▶ [Problem statement]: Put the lines from the one with "Click the 17,68 dimension value" to the one with "Viewport: 360px width, 503px height. (x=136, y=80)", both included, into a numbered list with blank lines left out. Leave the pictures out of your list.

## start Records for processing

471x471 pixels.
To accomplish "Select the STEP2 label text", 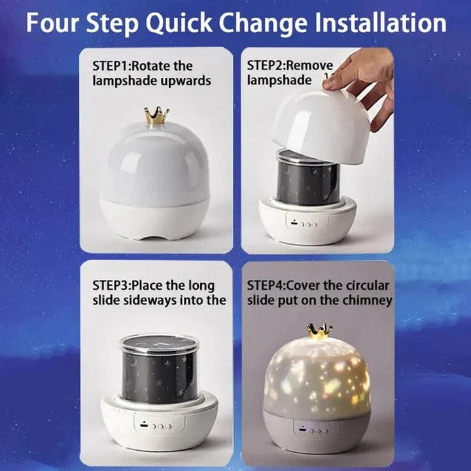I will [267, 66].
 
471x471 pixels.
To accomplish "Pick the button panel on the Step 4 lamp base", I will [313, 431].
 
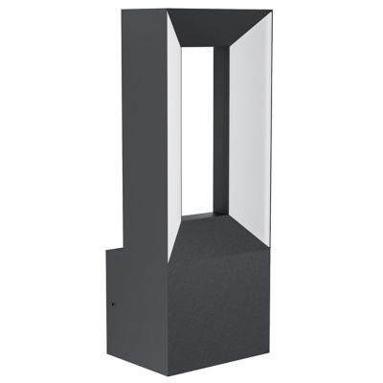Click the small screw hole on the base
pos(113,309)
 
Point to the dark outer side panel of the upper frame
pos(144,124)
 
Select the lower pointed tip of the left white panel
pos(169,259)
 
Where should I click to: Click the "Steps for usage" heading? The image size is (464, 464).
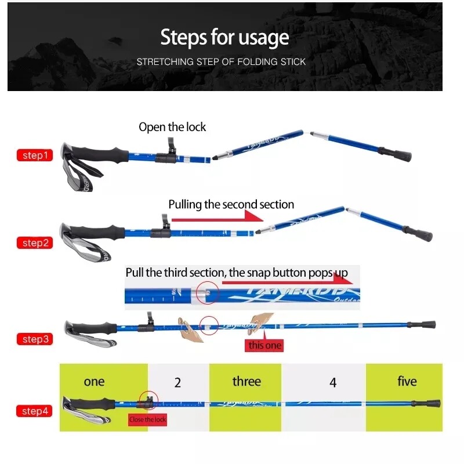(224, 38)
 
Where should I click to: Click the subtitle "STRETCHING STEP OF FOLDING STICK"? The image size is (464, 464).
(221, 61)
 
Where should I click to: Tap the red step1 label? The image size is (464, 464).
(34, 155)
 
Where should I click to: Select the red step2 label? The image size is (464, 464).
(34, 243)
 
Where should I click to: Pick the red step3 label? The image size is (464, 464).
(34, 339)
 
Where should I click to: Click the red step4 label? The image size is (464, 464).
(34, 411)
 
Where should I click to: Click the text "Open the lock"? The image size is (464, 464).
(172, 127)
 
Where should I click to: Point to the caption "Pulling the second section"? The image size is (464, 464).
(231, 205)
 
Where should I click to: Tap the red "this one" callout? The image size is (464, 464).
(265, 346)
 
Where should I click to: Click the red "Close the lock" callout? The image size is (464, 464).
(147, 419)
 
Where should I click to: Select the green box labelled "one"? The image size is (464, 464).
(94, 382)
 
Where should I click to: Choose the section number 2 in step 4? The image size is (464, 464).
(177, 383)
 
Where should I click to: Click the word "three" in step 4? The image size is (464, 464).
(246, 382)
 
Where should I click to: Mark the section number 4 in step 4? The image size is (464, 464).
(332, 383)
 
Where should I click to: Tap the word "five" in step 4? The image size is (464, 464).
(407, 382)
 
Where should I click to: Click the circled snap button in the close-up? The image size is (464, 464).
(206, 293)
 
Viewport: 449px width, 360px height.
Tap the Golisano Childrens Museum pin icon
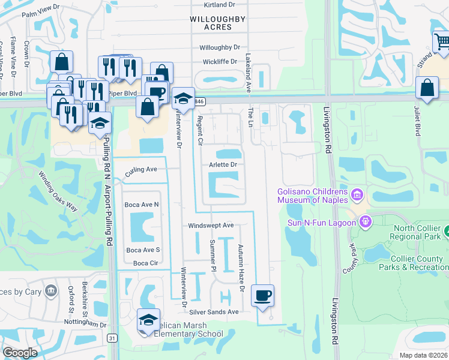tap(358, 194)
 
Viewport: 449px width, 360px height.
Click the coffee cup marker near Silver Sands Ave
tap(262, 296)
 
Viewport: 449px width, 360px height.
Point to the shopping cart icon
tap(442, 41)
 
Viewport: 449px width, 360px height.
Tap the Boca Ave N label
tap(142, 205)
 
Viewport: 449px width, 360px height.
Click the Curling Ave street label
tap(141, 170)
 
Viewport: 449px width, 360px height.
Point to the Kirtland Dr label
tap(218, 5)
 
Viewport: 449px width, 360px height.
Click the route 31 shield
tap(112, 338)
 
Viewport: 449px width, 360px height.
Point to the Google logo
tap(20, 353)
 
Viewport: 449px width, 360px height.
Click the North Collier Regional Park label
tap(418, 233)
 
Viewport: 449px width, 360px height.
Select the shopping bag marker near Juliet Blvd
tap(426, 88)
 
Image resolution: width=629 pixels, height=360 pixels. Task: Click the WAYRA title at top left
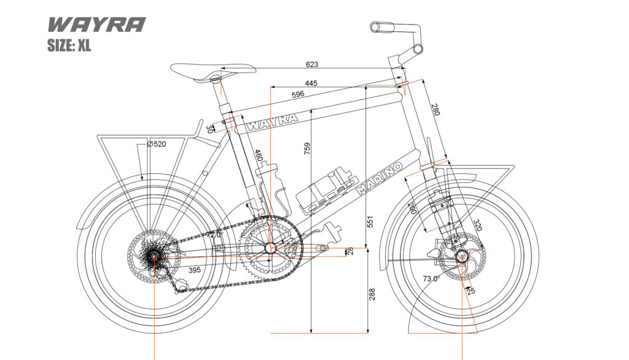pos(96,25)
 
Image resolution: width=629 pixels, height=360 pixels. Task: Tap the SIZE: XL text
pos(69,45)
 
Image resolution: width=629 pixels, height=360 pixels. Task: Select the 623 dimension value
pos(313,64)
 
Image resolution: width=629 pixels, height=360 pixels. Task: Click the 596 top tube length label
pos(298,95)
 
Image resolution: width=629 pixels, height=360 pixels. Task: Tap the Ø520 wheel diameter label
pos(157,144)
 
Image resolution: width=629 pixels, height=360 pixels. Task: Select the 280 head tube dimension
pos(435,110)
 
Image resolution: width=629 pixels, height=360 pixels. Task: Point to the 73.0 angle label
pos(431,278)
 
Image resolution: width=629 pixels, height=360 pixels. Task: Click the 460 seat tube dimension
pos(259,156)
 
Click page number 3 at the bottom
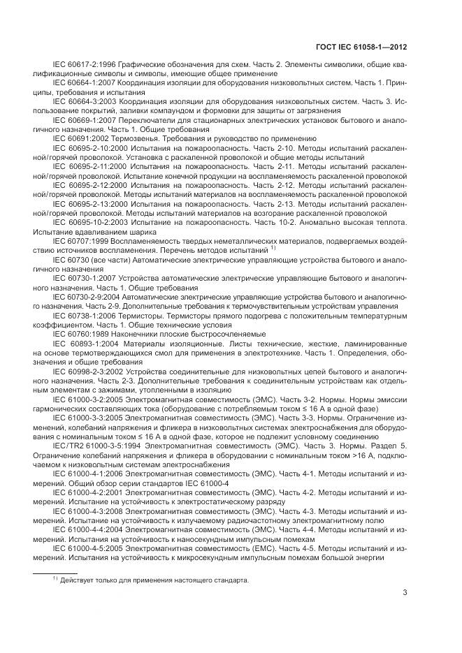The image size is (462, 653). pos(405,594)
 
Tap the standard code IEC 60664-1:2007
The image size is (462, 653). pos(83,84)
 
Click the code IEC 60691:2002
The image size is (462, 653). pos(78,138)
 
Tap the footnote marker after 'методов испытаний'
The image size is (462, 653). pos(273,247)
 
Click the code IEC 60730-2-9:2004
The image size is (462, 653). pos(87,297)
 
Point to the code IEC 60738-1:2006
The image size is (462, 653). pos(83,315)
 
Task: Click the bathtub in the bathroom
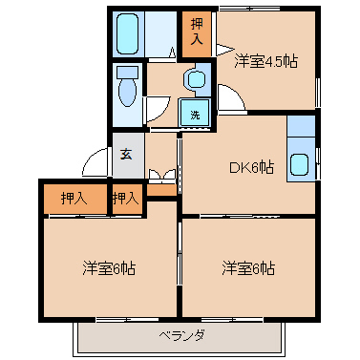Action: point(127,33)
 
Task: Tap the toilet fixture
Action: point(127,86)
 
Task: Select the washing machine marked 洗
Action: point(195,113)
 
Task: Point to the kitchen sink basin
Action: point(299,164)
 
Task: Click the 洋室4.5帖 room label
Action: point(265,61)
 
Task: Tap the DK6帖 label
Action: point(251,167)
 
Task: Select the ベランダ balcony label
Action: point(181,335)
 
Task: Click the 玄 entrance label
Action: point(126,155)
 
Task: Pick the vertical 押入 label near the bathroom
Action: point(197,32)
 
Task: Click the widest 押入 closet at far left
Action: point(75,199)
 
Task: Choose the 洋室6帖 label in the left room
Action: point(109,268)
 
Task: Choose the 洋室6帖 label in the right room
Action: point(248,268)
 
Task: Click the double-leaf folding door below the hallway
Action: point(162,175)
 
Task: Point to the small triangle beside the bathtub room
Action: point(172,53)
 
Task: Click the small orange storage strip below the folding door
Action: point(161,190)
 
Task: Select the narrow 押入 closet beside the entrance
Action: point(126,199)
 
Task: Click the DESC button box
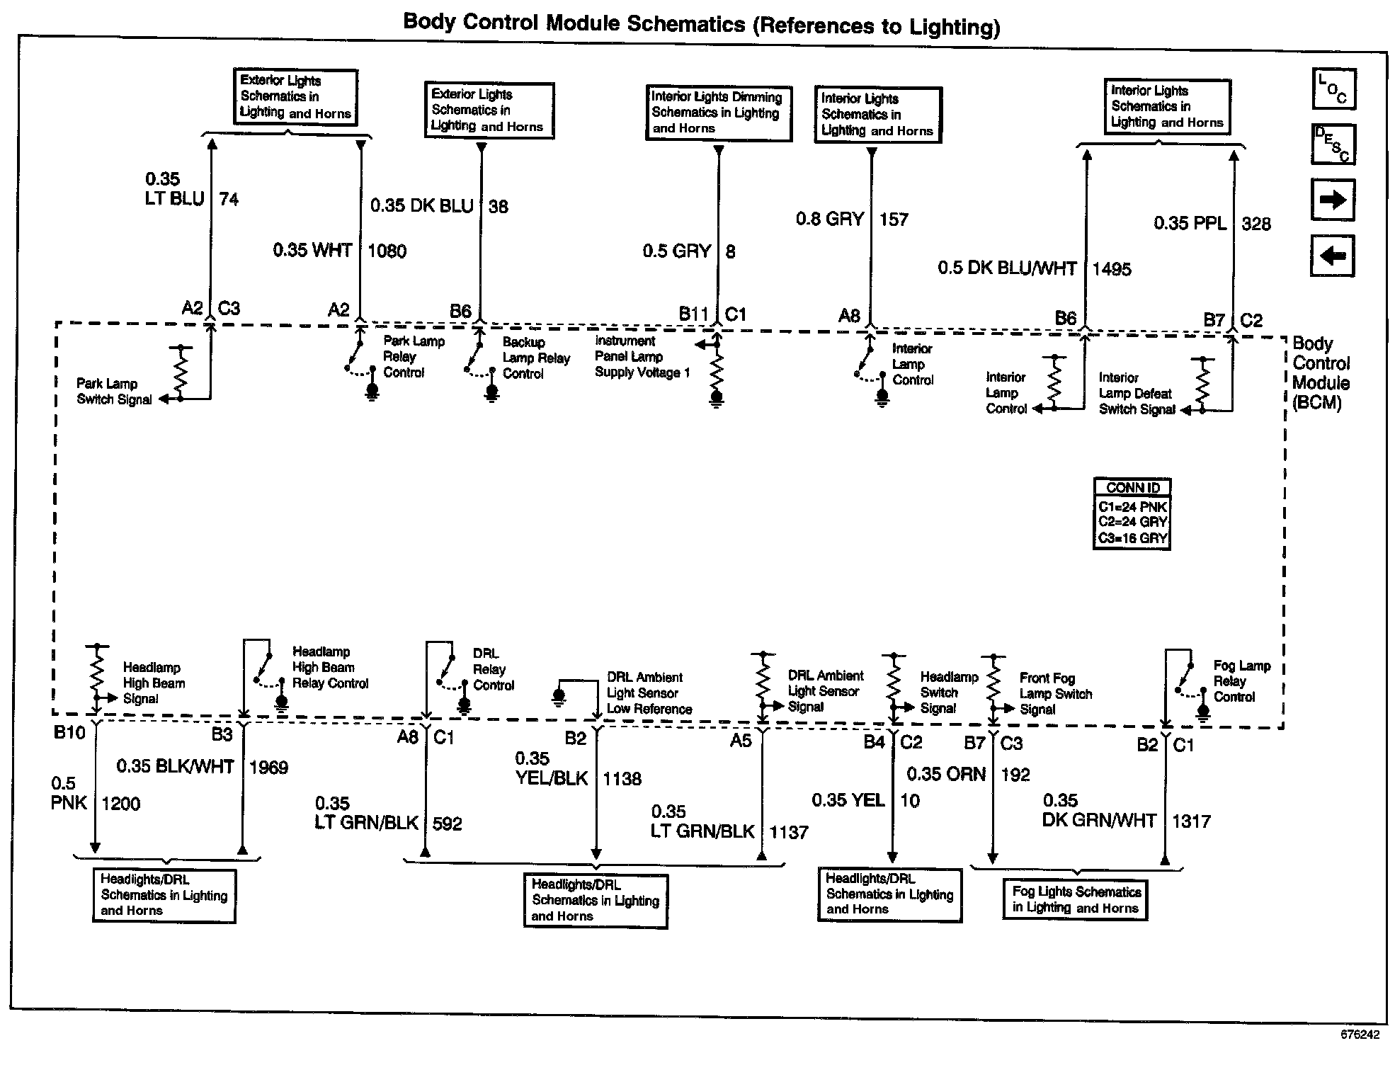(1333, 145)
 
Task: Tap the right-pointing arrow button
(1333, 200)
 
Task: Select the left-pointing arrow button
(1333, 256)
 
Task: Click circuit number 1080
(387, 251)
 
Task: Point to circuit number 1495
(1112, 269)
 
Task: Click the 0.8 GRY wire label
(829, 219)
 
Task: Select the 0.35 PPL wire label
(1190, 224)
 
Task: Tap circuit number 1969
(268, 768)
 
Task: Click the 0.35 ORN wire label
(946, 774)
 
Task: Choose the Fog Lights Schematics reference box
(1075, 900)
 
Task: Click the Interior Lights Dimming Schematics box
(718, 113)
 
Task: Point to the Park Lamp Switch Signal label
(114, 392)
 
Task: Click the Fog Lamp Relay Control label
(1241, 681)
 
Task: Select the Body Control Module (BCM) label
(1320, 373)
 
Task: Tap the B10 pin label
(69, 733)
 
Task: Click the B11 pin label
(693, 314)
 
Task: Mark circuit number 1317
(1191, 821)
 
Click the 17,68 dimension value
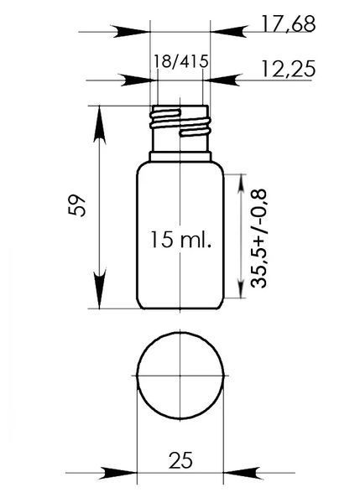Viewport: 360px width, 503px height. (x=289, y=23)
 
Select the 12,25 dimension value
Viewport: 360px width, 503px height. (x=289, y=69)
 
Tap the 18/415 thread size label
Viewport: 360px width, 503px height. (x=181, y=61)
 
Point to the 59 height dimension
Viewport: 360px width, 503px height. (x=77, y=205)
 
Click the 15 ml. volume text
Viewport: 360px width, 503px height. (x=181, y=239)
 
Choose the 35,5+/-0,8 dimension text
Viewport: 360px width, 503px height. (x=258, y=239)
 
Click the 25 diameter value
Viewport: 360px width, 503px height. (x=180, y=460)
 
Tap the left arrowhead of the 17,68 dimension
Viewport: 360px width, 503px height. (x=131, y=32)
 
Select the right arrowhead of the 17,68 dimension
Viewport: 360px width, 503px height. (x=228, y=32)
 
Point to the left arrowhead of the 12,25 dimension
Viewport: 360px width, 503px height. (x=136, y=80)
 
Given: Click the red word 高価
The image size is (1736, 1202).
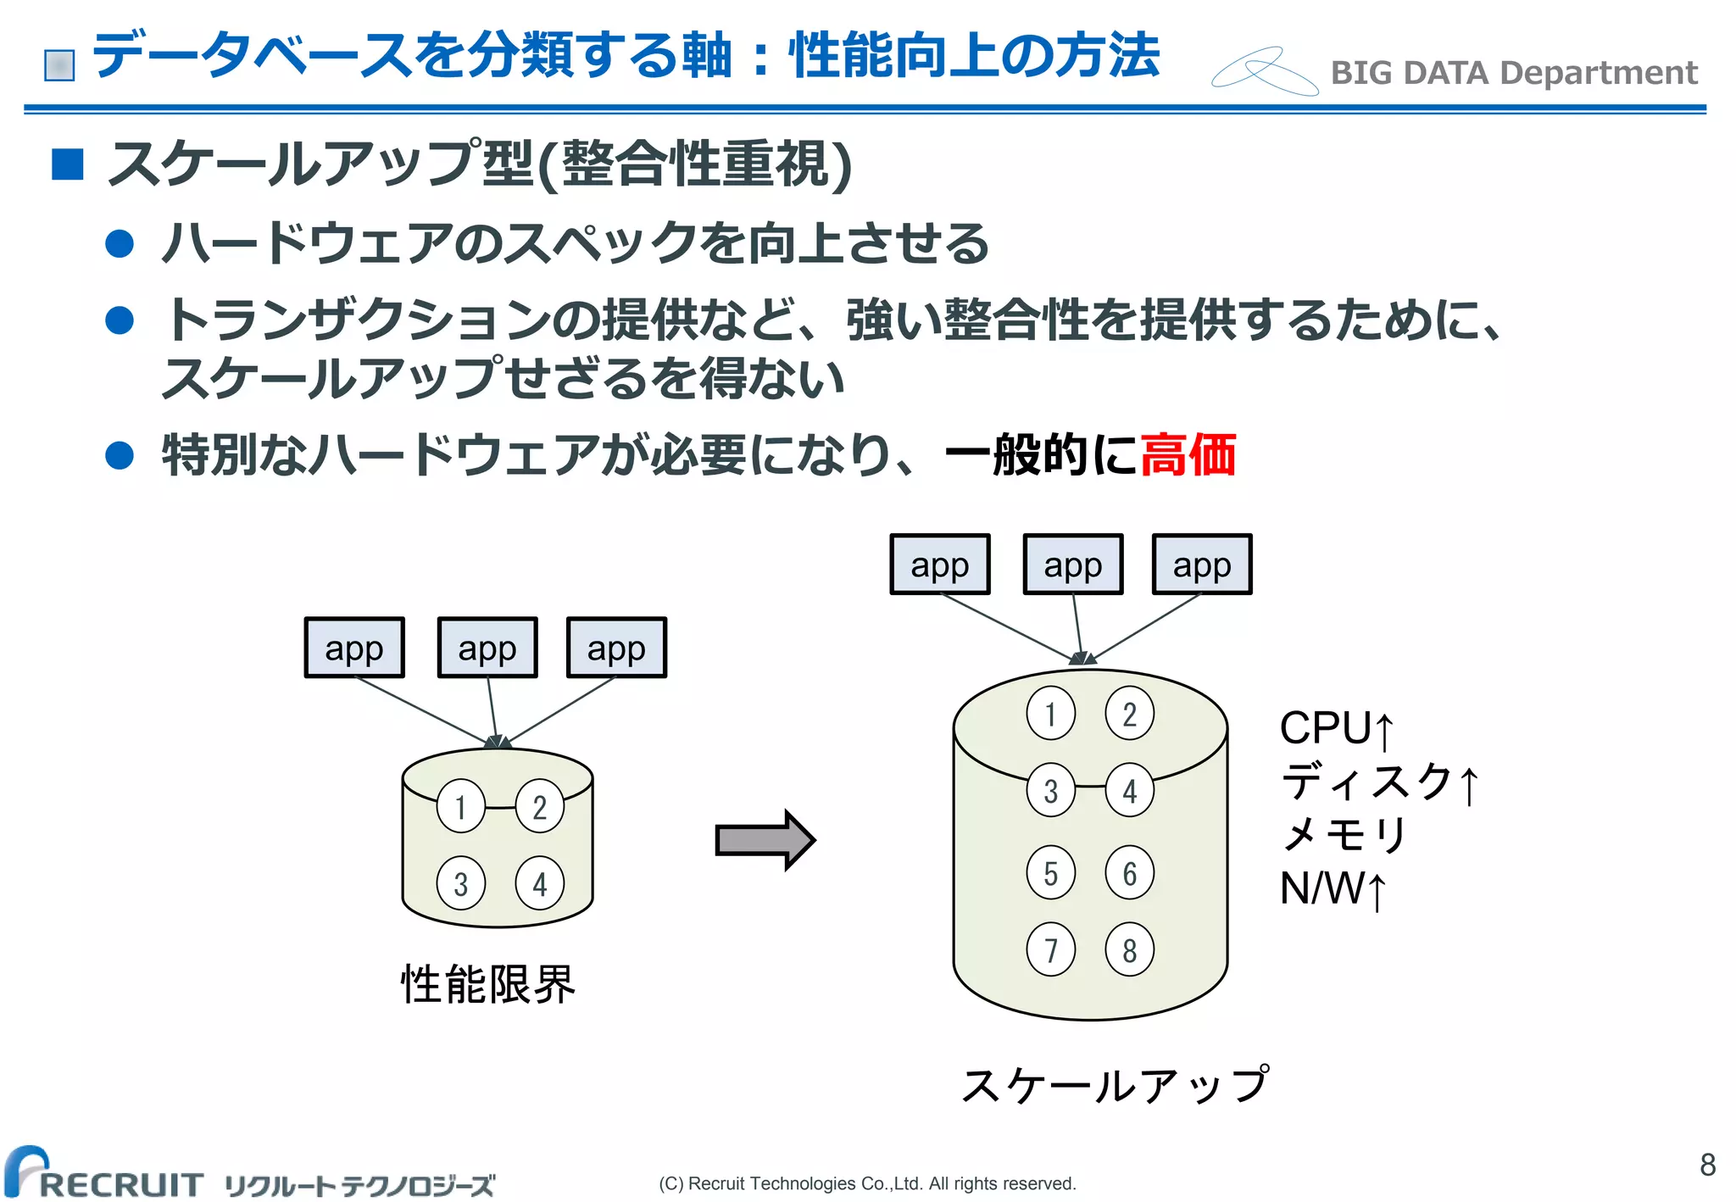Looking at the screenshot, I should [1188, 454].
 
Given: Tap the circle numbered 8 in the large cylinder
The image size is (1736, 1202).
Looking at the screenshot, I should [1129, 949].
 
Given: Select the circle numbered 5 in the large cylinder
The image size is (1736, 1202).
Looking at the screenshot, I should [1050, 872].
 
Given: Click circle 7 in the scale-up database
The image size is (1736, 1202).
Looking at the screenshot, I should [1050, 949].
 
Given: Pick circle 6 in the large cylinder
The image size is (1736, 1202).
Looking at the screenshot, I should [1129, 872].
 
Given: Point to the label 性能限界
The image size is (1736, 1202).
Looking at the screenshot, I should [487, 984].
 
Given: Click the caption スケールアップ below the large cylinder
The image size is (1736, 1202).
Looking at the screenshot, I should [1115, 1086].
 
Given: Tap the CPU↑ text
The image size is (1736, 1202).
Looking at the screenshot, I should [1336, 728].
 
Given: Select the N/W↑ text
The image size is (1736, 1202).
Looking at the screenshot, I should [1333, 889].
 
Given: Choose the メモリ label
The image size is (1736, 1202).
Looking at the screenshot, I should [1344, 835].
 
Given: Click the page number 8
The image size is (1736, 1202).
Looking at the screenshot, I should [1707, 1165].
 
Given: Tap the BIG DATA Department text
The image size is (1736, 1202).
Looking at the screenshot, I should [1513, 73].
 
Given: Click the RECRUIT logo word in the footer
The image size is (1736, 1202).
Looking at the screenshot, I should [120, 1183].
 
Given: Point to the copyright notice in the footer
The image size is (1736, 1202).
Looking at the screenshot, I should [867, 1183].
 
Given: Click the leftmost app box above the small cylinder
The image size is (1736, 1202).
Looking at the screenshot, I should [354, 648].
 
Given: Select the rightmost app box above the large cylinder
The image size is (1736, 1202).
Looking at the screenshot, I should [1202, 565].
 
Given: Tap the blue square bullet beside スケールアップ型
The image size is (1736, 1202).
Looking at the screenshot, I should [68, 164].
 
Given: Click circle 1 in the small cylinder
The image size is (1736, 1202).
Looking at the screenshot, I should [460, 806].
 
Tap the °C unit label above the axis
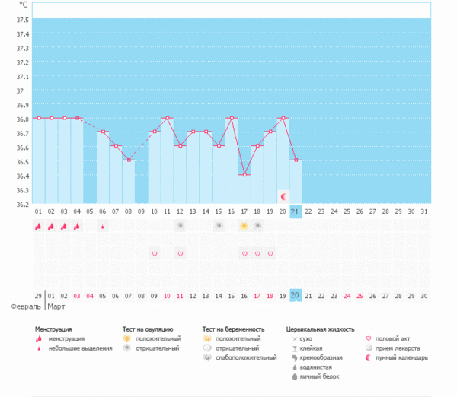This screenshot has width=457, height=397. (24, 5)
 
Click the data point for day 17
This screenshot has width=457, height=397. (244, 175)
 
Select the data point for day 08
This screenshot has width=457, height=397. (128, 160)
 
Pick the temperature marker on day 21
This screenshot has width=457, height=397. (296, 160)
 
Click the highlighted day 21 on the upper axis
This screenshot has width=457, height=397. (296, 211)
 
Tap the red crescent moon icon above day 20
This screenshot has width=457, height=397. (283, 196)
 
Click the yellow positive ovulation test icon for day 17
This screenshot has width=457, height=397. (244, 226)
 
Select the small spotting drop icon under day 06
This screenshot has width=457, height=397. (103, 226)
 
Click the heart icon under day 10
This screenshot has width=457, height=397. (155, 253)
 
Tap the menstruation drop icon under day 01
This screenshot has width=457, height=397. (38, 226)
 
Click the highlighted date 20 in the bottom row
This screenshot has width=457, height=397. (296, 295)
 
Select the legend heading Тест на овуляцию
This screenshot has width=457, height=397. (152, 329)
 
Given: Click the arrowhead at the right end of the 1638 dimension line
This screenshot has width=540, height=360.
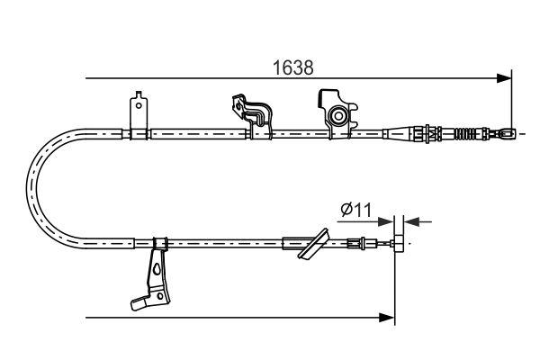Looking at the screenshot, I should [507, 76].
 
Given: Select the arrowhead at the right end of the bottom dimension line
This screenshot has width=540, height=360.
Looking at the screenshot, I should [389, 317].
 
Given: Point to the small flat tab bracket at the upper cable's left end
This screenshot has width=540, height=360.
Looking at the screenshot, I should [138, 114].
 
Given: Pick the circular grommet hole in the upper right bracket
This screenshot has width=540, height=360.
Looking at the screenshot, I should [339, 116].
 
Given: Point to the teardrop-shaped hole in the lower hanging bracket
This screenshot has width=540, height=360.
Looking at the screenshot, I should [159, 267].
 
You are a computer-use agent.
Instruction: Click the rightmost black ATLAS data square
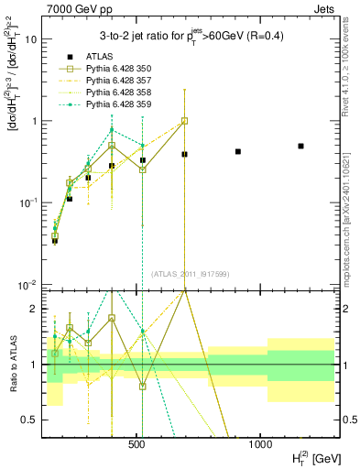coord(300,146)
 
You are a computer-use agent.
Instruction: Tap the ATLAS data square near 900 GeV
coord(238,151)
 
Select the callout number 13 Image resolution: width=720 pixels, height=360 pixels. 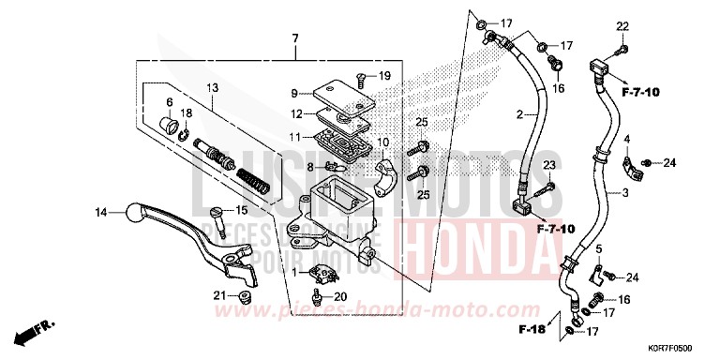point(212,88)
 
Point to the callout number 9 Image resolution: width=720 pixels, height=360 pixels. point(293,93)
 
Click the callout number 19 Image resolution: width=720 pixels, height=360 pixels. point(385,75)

## end Records for processing

▶ [Complete answer]:
1. Click the 17,68 dimension value
2. Viewport: 360px width, 503px height. (x=289, y=23)
3. Select the 12,25 dimension value
4. Viewport: 360px width, 503px height. (x=289, y=69)
5. Tap the 18/415 thread size label
6. Viewport: 360px width, 503px height. (x=181, y=61)
7. Point to the 59 height dimension
8. Viewport: 360px width, 503px height. (x=77, y=205)
9. Click the 15 ml. volume text
10. Viewport: 360px width, 503px height. (x=181, y=239)
11. Choose the 35,5+/-0,8 dimension text
12. Viewport: 360px width, 503px height. (x=258, y=239)
13. Click the 25 diameter value
14. Viewport: 360px width, 503px height. (x=180, y=460)
15. Tap the left arrowhead of the 17,68 dimension
16. Viewport: 360px width, 503px height. (x=131, y=32)
17. Select the right arrowhead of the 17,68 dimension
18. Viewport: 360px width, 503px height. (x=228, y=32)
19. Point to the left arrowhead of the 12,25 dimension
20. Viewport: 360px width, 503px height. (x=136, y=80)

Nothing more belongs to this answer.